* **Directions**:
With the listing in front of you, retype it exactly.

(Beginning of Study material)

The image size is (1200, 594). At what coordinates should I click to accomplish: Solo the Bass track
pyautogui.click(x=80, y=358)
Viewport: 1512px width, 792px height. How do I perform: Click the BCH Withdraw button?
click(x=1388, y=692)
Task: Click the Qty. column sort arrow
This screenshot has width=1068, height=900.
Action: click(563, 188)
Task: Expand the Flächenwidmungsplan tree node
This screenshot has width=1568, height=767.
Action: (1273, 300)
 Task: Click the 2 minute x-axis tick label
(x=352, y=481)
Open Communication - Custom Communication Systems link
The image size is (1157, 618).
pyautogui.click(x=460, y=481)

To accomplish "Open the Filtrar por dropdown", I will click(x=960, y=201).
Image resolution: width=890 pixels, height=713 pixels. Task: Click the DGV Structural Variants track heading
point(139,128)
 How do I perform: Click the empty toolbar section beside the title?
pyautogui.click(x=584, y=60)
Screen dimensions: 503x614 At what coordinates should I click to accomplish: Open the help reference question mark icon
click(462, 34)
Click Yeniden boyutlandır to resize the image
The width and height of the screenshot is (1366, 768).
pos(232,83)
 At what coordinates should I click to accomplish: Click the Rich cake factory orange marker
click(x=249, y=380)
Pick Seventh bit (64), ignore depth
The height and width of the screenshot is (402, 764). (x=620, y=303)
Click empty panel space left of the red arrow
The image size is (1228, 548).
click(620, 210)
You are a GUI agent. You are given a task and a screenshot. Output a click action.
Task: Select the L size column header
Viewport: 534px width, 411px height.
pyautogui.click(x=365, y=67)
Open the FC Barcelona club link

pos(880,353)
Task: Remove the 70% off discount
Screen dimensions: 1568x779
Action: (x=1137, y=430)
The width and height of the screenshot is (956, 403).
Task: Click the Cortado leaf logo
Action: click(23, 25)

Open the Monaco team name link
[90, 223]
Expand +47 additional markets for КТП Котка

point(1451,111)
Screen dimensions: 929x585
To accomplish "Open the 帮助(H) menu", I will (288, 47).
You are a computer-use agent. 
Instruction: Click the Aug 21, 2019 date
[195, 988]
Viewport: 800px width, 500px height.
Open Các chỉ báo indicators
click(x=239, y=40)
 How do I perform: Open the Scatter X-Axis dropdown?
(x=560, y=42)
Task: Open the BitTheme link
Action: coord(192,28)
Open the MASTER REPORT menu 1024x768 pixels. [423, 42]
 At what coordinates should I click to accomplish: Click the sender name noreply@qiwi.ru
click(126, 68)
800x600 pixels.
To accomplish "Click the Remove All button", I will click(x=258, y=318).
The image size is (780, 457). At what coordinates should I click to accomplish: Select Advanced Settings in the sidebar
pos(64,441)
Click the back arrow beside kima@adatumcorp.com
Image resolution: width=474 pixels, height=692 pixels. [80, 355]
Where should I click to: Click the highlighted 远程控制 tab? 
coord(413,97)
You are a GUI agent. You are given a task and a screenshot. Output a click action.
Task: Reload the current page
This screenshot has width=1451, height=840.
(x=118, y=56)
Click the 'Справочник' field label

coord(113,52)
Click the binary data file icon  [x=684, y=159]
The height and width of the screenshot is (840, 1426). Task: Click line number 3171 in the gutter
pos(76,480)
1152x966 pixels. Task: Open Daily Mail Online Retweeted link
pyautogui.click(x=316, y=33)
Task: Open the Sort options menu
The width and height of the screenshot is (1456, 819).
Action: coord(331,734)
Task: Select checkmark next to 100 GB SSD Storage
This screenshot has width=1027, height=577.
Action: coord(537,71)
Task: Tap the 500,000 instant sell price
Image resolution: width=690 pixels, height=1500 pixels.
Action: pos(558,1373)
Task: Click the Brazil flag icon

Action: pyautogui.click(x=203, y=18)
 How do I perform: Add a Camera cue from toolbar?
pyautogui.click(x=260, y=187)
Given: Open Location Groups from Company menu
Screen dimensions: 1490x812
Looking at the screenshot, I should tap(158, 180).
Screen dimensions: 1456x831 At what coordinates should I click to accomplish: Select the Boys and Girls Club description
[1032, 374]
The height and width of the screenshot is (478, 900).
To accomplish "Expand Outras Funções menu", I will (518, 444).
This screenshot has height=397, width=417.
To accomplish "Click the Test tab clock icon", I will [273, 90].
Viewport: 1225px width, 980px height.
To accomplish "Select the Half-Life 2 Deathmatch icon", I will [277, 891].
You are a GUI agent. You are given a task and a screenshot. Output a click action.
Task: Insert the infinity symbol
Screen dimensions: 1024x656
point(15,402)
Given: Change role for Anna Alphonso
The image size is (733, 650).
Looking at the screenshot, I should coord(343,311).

(End of Study material)

* **Task answer**:
The image size is (1200, 594). At what coordinates should I click to accomplish: Solo the Bass track
pyautogui.click(x=80, y=358)
Viewport: 1512px width, 792px height. How do I perform: Click the BCH Withdraw button?
click(x=1388, y=692)
Task: Click the Qty. column sort arrow
This screenshot has width=1068, height=900.
Action: click(563, 188)
Task: Expand the Flächenwidmungsplan tree node
This screenshot has width=1568, height=767.
Action: (1273, 300)
 Task: Click the 2 minute x-axis tick label
(x=352, y=481)
Open Communication - Custom Communication Systems link
The image size is (1157, 618).
pyautogui.click(x=460, y=481)

To accomplish "Open the Filtrar por dropdown", I will click(x=960, y=201).
Image resolution: width=890 pixels, height=713 pixels. Task: Click the DGV Structural Variants track heading
point(139,128)
 How do I perform: Click the empty toolbar section beside the title?
pyautogui.click(x=584, y=60)
Screen dimensions: 503x614 At what coordinates should I click to accomplish: Open the help reference question mark icon
click(462, 34)
Click Yeniden boyutlandır to resize the image
The width and height of the screenshot is (1366, 768).
pos(232,83)
 At what coordinates should I click to accomplish: Click the Rich cake factory orange marker
click(x=249, y=380)
Pick Seventh bit (64), ignore depth
The height and width of the screenshot is (402, 764). (x=620, y=303)
Click empty panel space left of the red arrow
The image size is (1228, 548).
click(620, 210)
You are a GUI agent. You are given a task and a screenshot. Output a click action.
Task: Select the L size column header
Viewport: 534px width, 411px height.
pyautogui.click(x=365, y=67)
Open the FC Barcelona club link

pos(880,353)
Task: Remove the 70% off discount
Screen dimensions: 1568x779
Action: (x=1137, y=430)
The width and height of the screenshot is (956, 403).
Task: Click the Cortado leaf logo
Action: click(23, 25)

Open the Monaco team name link
[90, 223]
Expand +47 additional markets for КТП Котка

point(1451,111)
Screen dimensions: 929x585
To accomplish "Open the 帮助(H) menu", I will (288, 47).
You are a computer-use agent. 
Instruction: Click the Aug 21, 2019 date
[195, 988]
Viewport: 800px width, 500px height.
Open Các chỉ báo indicators
click(x=239, y=40)
 How do I perform: Open the Scatter X-Axis dropdown?
(x=560, y=42)
Task: Open the BitTheme link
Action: coord(192,28)
Open the MASTER REPORT menu 1024x768 pixels. [423, 42]
 At what coordinates should I click to accomplish: Click the sender name noreply@qiwi.ru
click(126, 68)
800x600 pixels.
To accomplish "Click the Remove All button", I will click(x=258, y=318).
The image size is (780, 457). At what coordinates should I click to accomplish: Select Advanced Settings in the sidebar
pos(64,441)
Click the back arrow beside kima@adatumcorp.com
Image resolution: width=474 pixels, height=692 pixels. [80, 355]
Where should I click to: Click the highlighted 远程控制 tab? 
coord(413,97)
You are a GUI agent. You are given a task and a screenshot. Output a click action.
Task: Reload the current page
This screenshot has width=1451, height=840.
(x=118, y=56)
Click the 'Справочник' field label

coord(113,52)
Click the binary data file icon  [x=684, y=159]
The height and width of the screenshot is (840, 1426). Task: Click line number 3171 in the gutter
pos(76,480)
1152x966 pixels. Task: Open Daily Mail Online Retweeted link
pyautogui.click(x=316, y=33)
Task: Open the Sort options menu
The width and height of the screenshot is (1456, 819).
Action: coord(331,734)
Task: Select checkmark next to 100 GB SSD Storage
This screenshot has width=1027, height=577.
Action: coord(537,71)
Task: Tap the 500,000 instant sell price
Image resolution: width=690 pixels, height=1500 pixels.
Action: pos(558,1373)
Task: Click the Brazil flag icon

Action: pyautogui.click(x=203, y=18)
 How do I perform: Add a Camera cue from toolbar?
pyautogui.click(x=260, y=187)
Given: Open Location Groups from Company menu
Screen dimensions: 1490x812
Looking at the screenshot, I should tap(158, 180).
Screen dimensions: 1456x831 At what coordinates should I click to accomplish: Select the Boys and Girls Club description
[1032, 374]
The height and width of the screenshot is (478, 900).
To accomplish "Expand Outras Funções menu", I will (518, 444).
This screenshot has height=397, width=417.
To accomplish "Click the Test tab clock icon", I will [273, 90].
Viewport: 1225px width, 980px height.
To accomplish "Select the Half-Life 2 Deathmatch icon", I will [277, 891].
You are a GUI agent. You are given a task and a screenshot. Output a click action.
Task: Insert the infinity symbol
Screen dimensions: 1024x656
point(15,402)
Given: Change role for Anna Alphonso
The image size is (733, 650).
Looking at the screenshot, I should coord(343,311).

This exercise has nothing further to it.